この調査からわかることは、大きな疾病を経験した人のほとんどは、その後の生活でも経済的に何かしらの悪影響を受けている、ということだ。つまり、高額療養費制度「多数回該当」によってある程度の経済的救済はあるものの、それでも利用者の負担感は依然として高く、経済毒性を十分に希釈するには至っていない、ということだ。
この経済毒性の問題は、2026年8月から年間上限額という新たな救済措置が適用されるようになった場合でも、完全には解消されない。たとえば、2カ月に一度のペースで7万5000円を支払うケースなどはその典型例だ。年収770万円以下の所得区分の場合だと年間上限額は53万円だが、上記の例だと7万5000円×6カ月=45万円となって、年間上限の救済金額に届かないからだ。

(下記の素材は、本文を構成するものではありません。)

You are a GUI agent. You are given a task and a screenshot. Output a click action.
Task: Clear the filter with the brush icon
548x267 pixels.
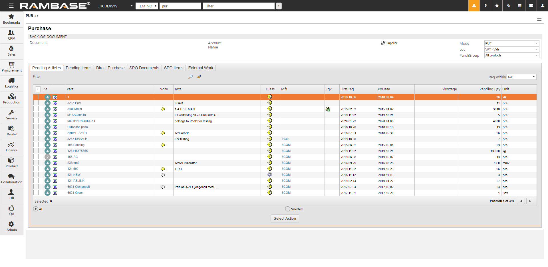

このような場合だと、1カ月あたりの自己負担上限額引き上げによって高額療養費の適用が遠ざかる悪影響のみを受けて、経済的に苦しい支払い状況は一向に改善されない。まさに制度の〈落とし穴〉〈バグ〉というべき状態である。
1年間毎月利用する人は1割程度
「多数回該当」をめぐる誤解
『高額療養費制度』(西村 章、集英社)
「多数回該当にもある種のミスリードのようなものがあって、どうしてもその名称から一般的には毎月一定額の支払いをしているように想像しがちですが、じつは12カ月べったりと毎月利用している人は、高額療養費制度の利用者全体でも1割程度なんです」と、五十嵐特任准教授は説明する。
ここで示されているデータは、自分が制度を利用している実感ともよく符合する。自分自身の例だが、生物学的製剤のレミケードは初回投与後に2週間後、6週間後、その後は基本的に8週間隔(最長12週間隔)で投与する。つまり、この十数年は毎年2カ月もしくは3カ月に1回の間隔で高額療養費制度を利用してきたわけだ。
疾患の種類や投与する薬剤によって治療方法はさまざまだが、このようなインターバルで多数回該当を利用する人はけっして少なくないはずだ、という体験的実感は、多数回該当利用の実態のグラフ[図12]で定量的なエビデンスとして示されている、と言ってもいいだろう。